For SSI purposes, the important issue is whether the SSI beneficiary may sell his
                  or her beneficial interest in the trust. In the states where a spendthrift clause
                  would be viewed as invalid, thus allowing the beneficial interest to be sold, it is
                  necessary to determine the value of that interest.
               
               Where the trust is completely discretionary, meaning the trustee has sole authority
                  to determine when and whether distributions will be made, the beneficial interest
                  will have little to no market value. Even if the beneficial interest may be sold and
                  technically counts as a resource, it will have zero value.
               
               If the trust directs any type of mandatory disbursements, the beneficial interest
                  will generally have a market value and should be considered a resource if it can be
                  sold. Determining whether or not the beneficial interest may be sold is unsettled
                  or complicated in Colorado, Utah, Wyoming, and South Dakota. Therefore, if a trust
                  is governed by the law in one of these states and directs mandatory disbursements,
                  we recommend referring the trust to OGC for further evaluation.
               
               References:
               Colorado
               Colorado law states that grantor trusts that contain a spendthrift clause do not afford
                  the grantor protection from existing creditors—i.e., existing at the time of the trust’s
                  creation. See Colo. Rev. Stat. § 38-10-111. It is not entirely clear whether the statute applies
                  to future creditors. Compare Alberico v. Health Mgmt. Sys., Inc., 5 P.3d 967, 970 (Colo. App. 2000) (referencing claims at the time of the conveyance)

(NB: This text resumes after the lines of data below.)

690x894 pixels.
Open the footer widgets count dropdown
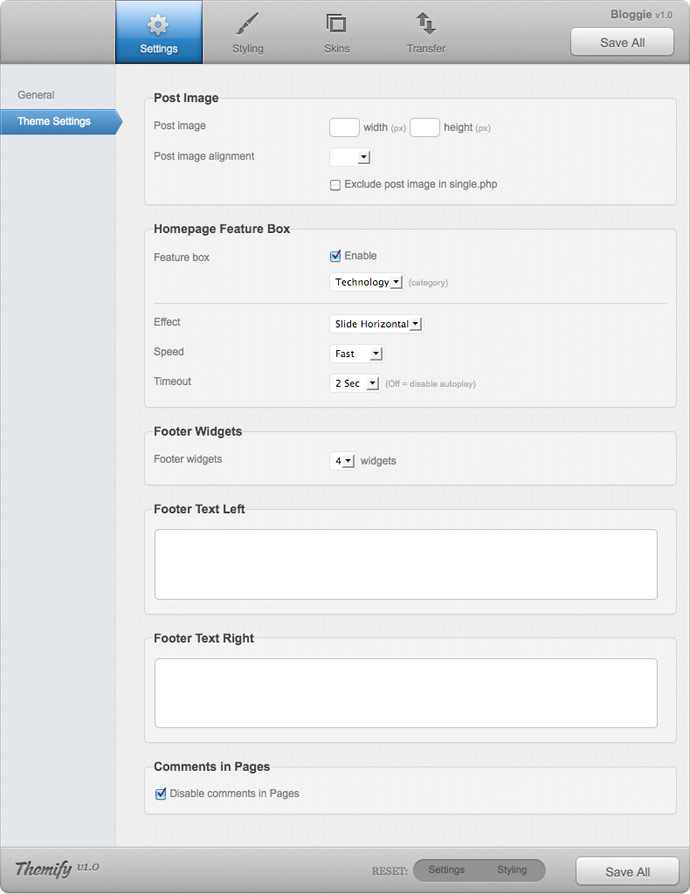(x=342, y=461)
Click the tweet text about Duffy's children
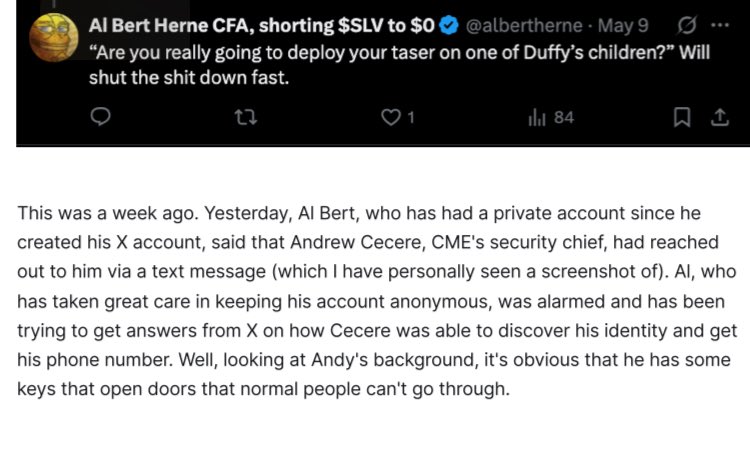Screen dimensions: 750x449 pos(399,65)
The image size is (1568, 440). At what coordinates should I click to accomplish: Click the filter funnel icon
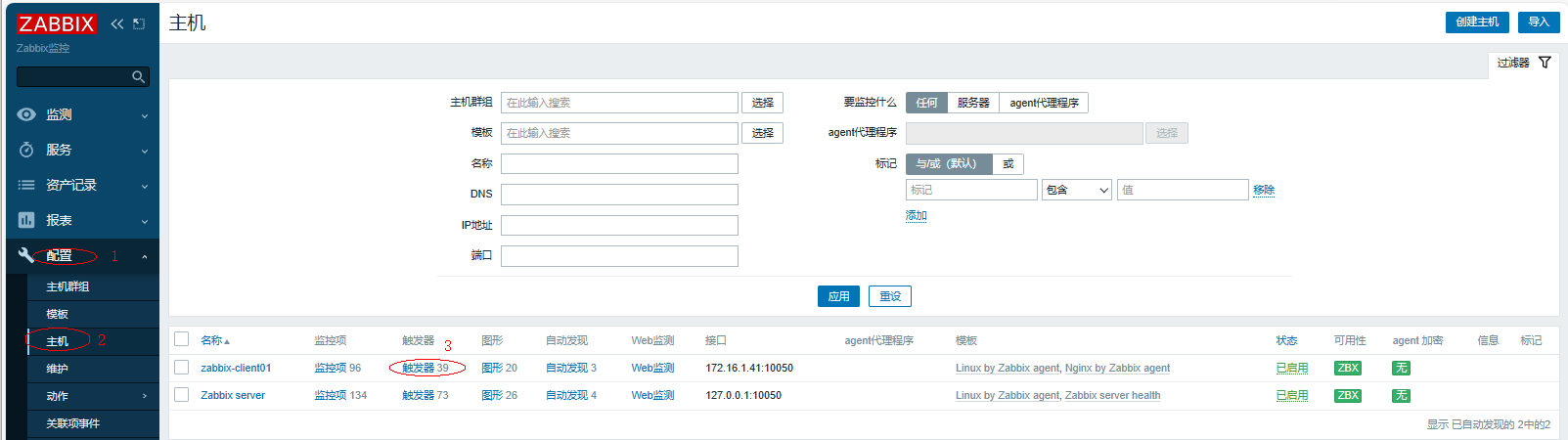1545,63
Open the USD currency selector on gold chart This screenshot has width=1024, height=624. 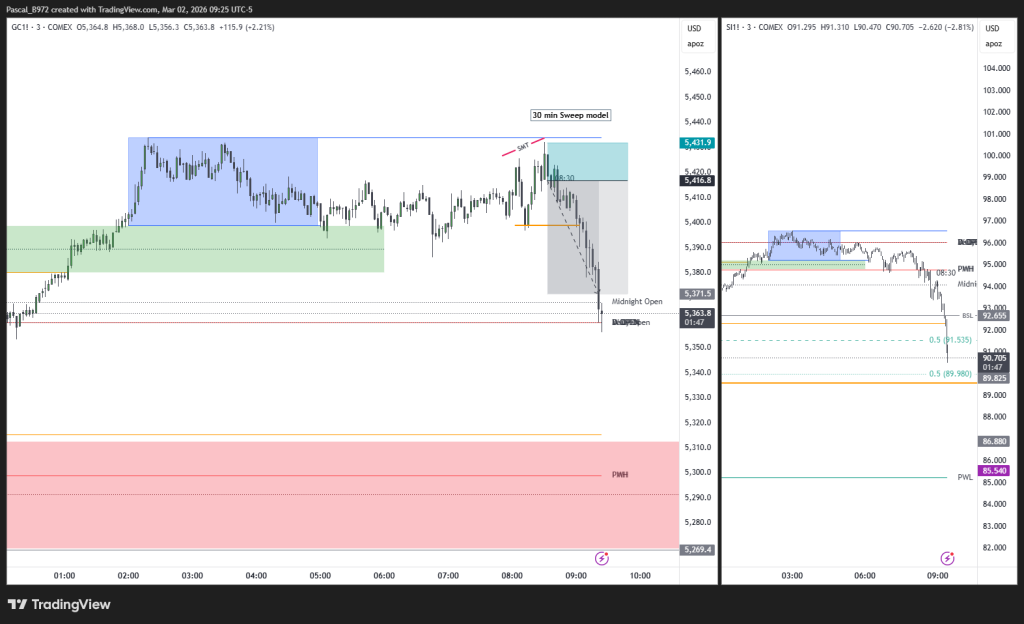(695, 28)
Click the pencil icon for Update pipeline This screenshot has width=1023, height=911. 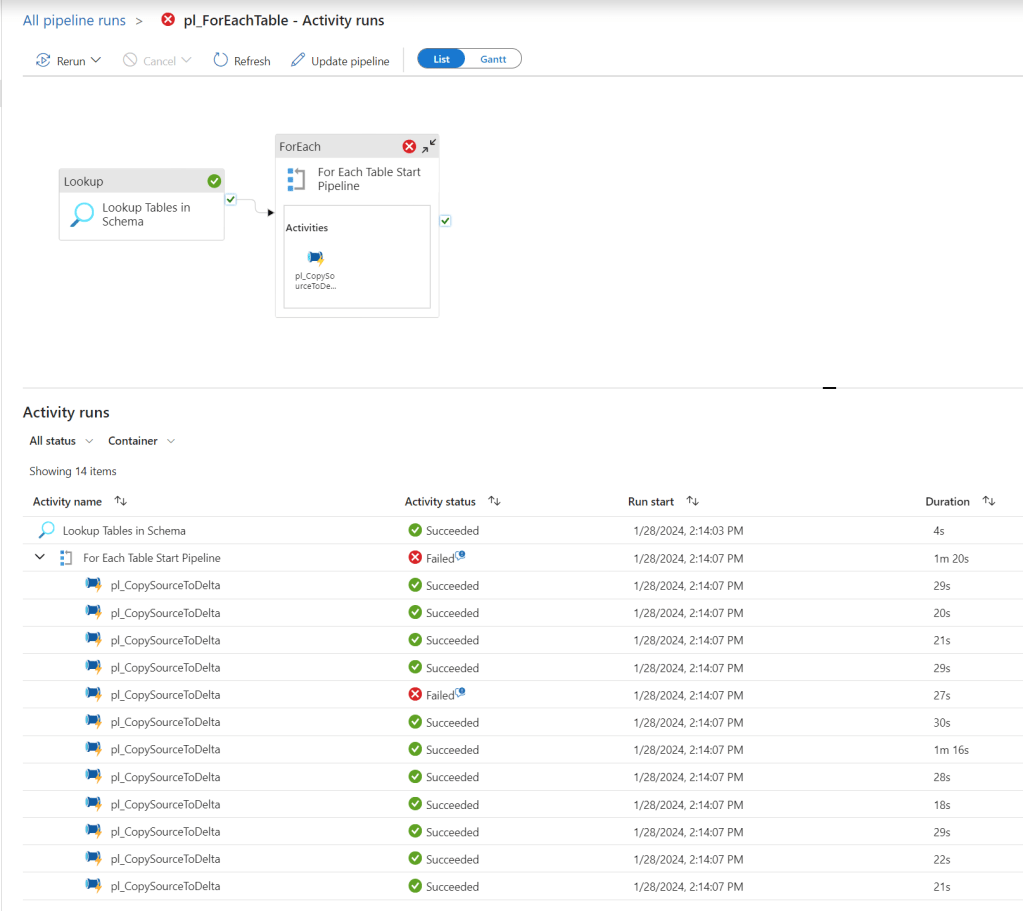[298, 60]
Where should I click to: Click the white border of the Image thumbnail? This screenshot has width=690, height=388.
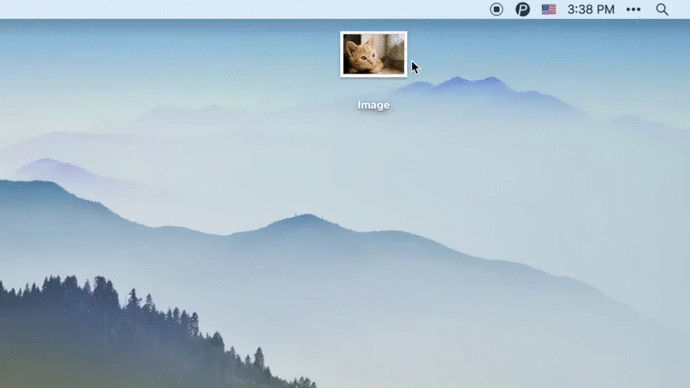[x=374, y=33]
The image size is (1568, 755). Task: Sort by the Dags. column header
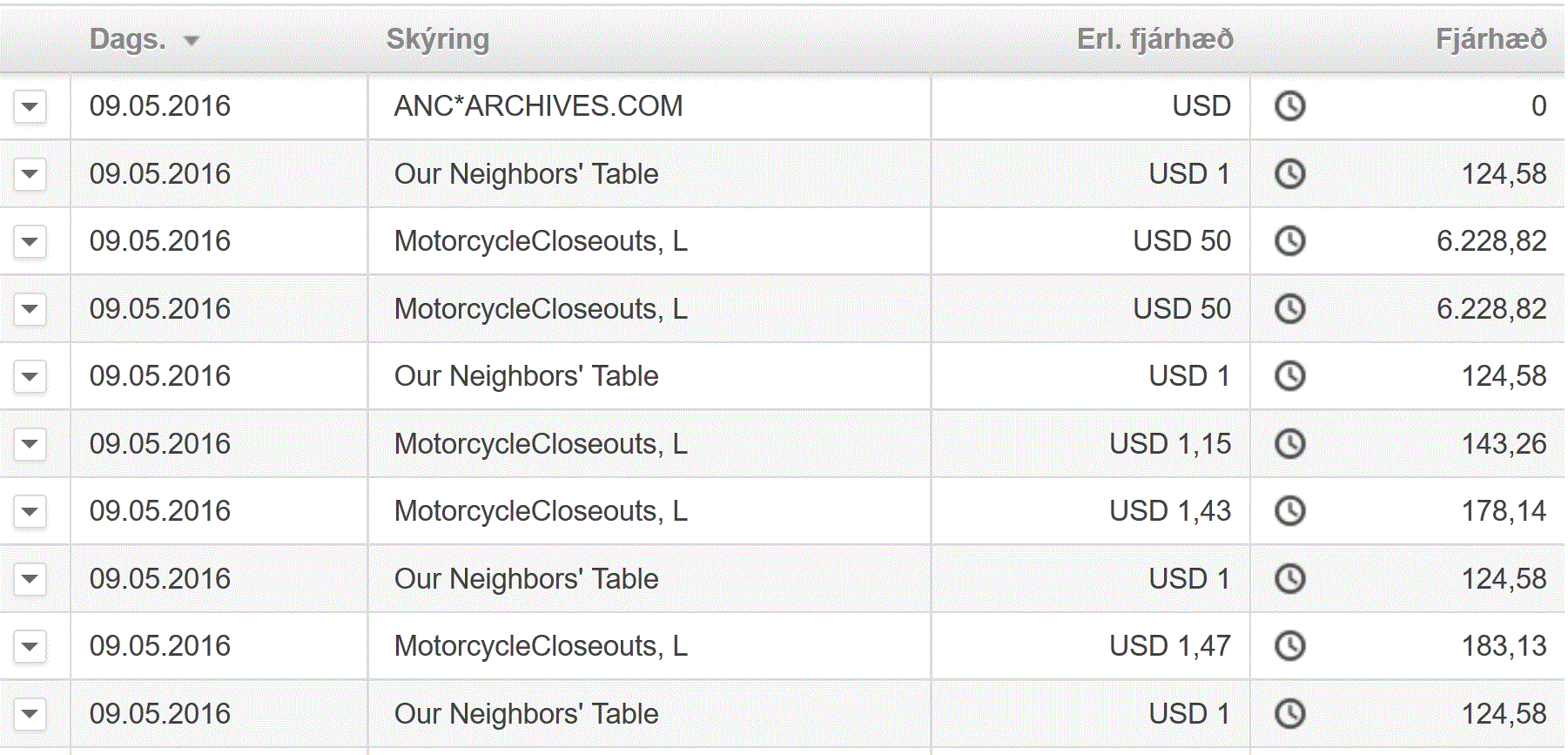(x=127, y=39)

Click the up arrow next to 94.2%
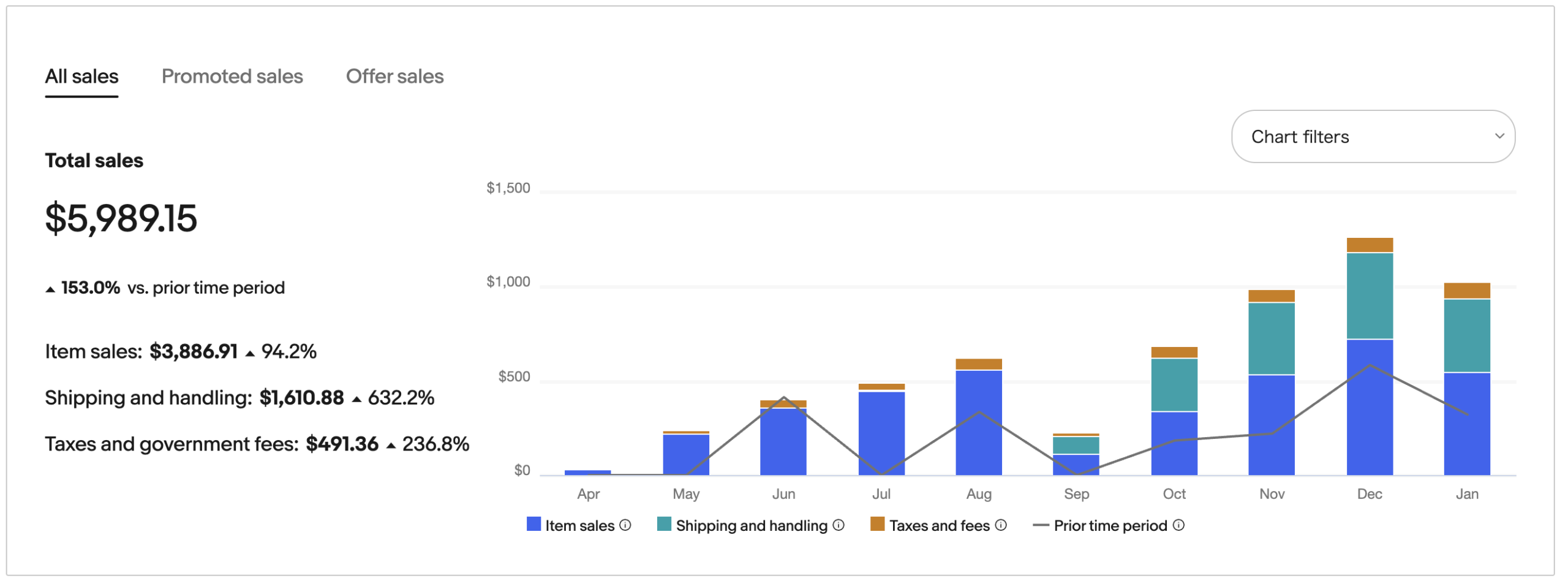click(x=250, y=353)
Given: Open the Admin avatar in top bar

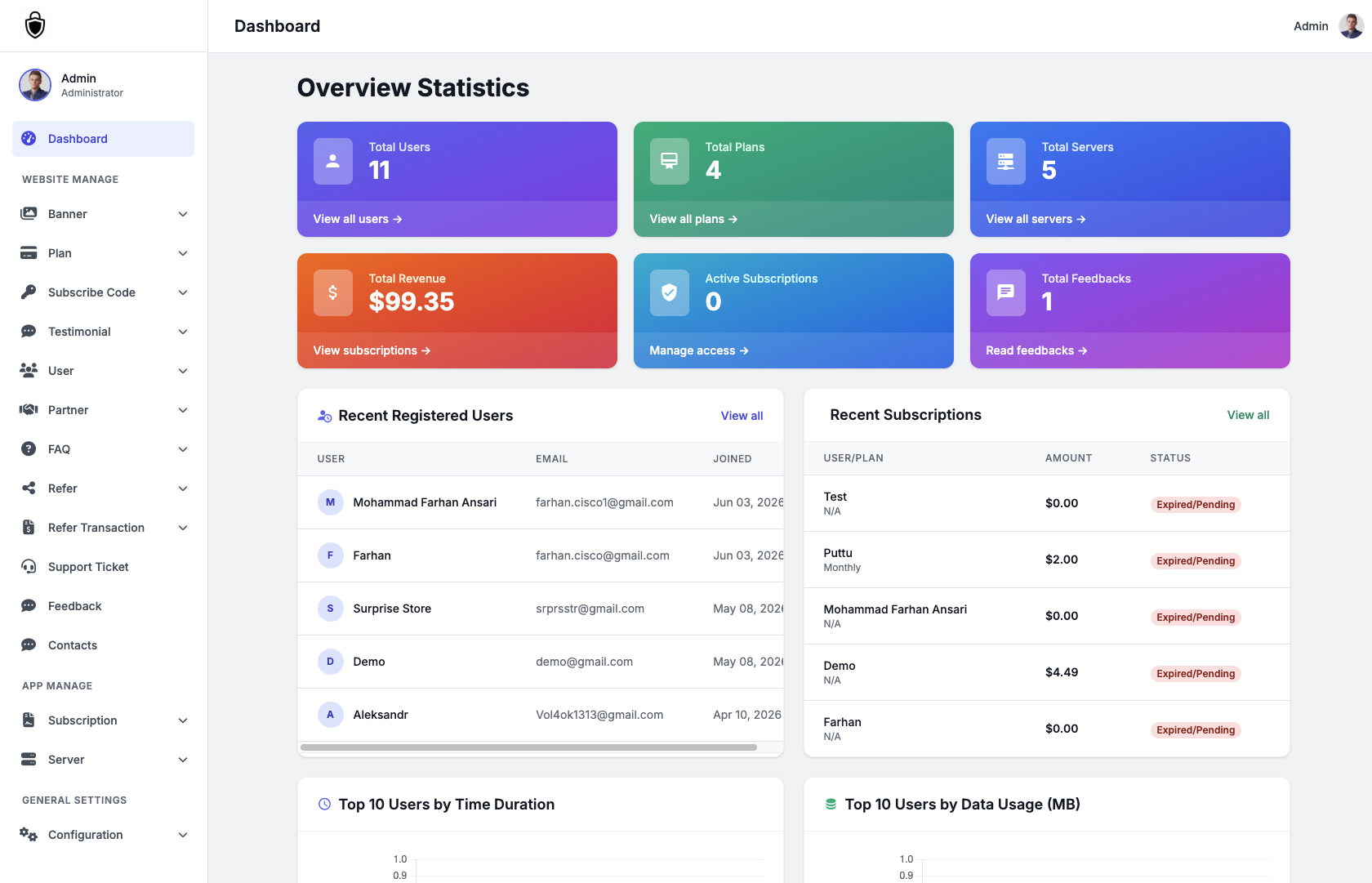Looking at the screenshot, I should [1351, 26].
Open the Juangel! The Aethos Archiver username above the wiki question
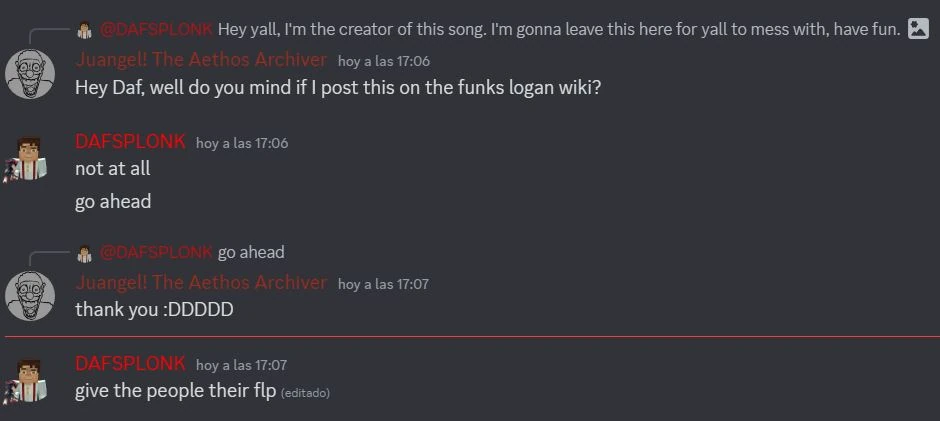 (x=201, y=60)
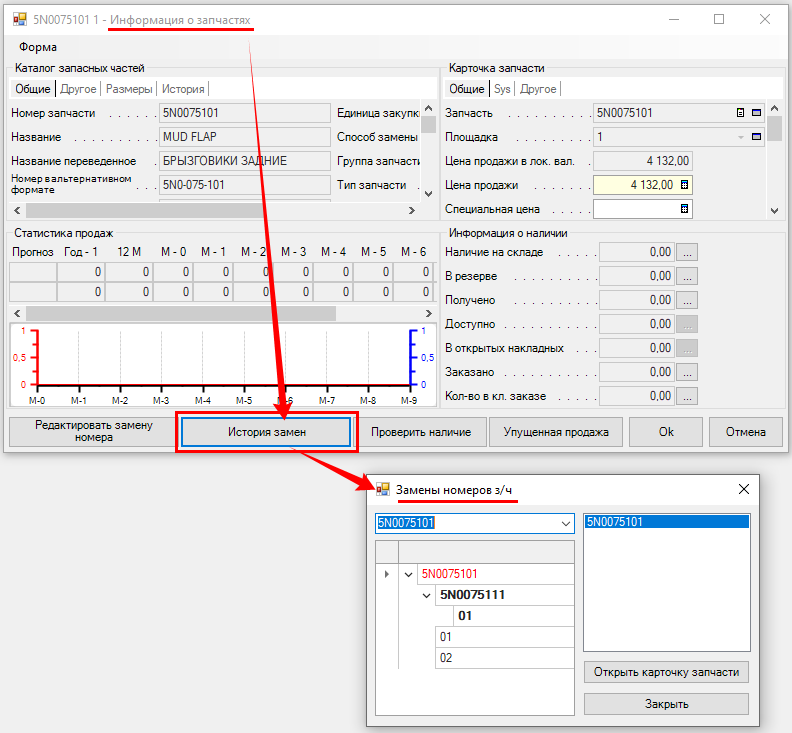Click the list icon in Запчасть field

(x=741, y=113)
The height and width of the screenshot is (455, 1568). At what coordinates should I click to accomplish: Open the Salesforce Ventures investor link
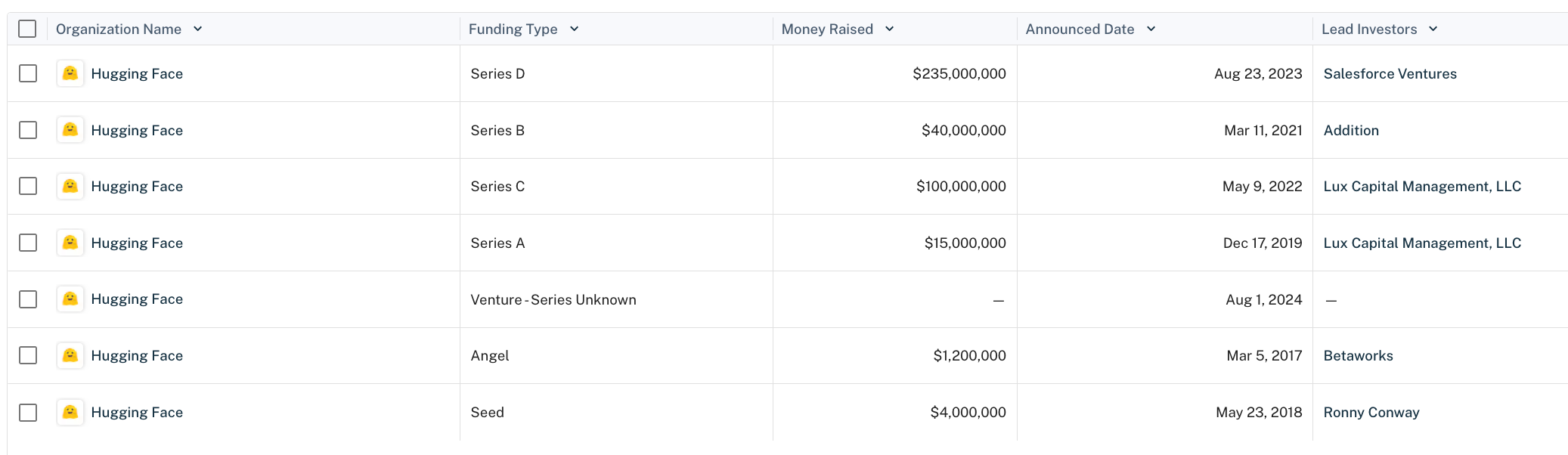pyautogui.click(x=1390, y=73)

                  with In re Cohen, 8 P.3d 429, 433-34 (Colo. 1999) (applying statute to future creditors). Moreover,
                  the statute is silent with respect to assignees. Therefore, whether or not a spendthrift
                  clause in a self-settled trust would restrict the settlor from selling his or her
                  beneficial interest it is currently unsettled in Colorado.
               
               Montana
               Montana statutes and case law consistently indicate that a spendthrift clause in a
                  self-settled trust is invalid. See Mont. Code Ann. § 72-38-505(1)(b) (regardless of the existence of a spendthrift provision,
                  “a creditor or assignee of the settlor may reach the maximum amount that can be distributed
                  to or for the settlor’s benefit”); In re Ullman, 116 B.R. 228, 231 (D. Mont. 1990) (interpreting Montana law, concluding it is “essential
                  in creation of a spendthrift trust under Montana law that the settlor and a beneficiary
                  be different persons . . . .”).
               
               North Dakota
               North Dakota statute indicates that a spendthrift clause in a self-settled trust is
                  generally invalid, but provides a specific exception for “special needs trusts.” See N.D. Cent. Code Ann. § 59-13-03.(503)(2)-(3) (listing exceptions that would make
                  spendthrift provisions unenforceable and noting such exceptions “do not apply to a
                  self-settled special needs trust or a third-party special needs trust . . . nor to
                  any trust that meets the qualifications of 42 U.S.C. 1396p(d)”); N.D. Cent. Code Ann.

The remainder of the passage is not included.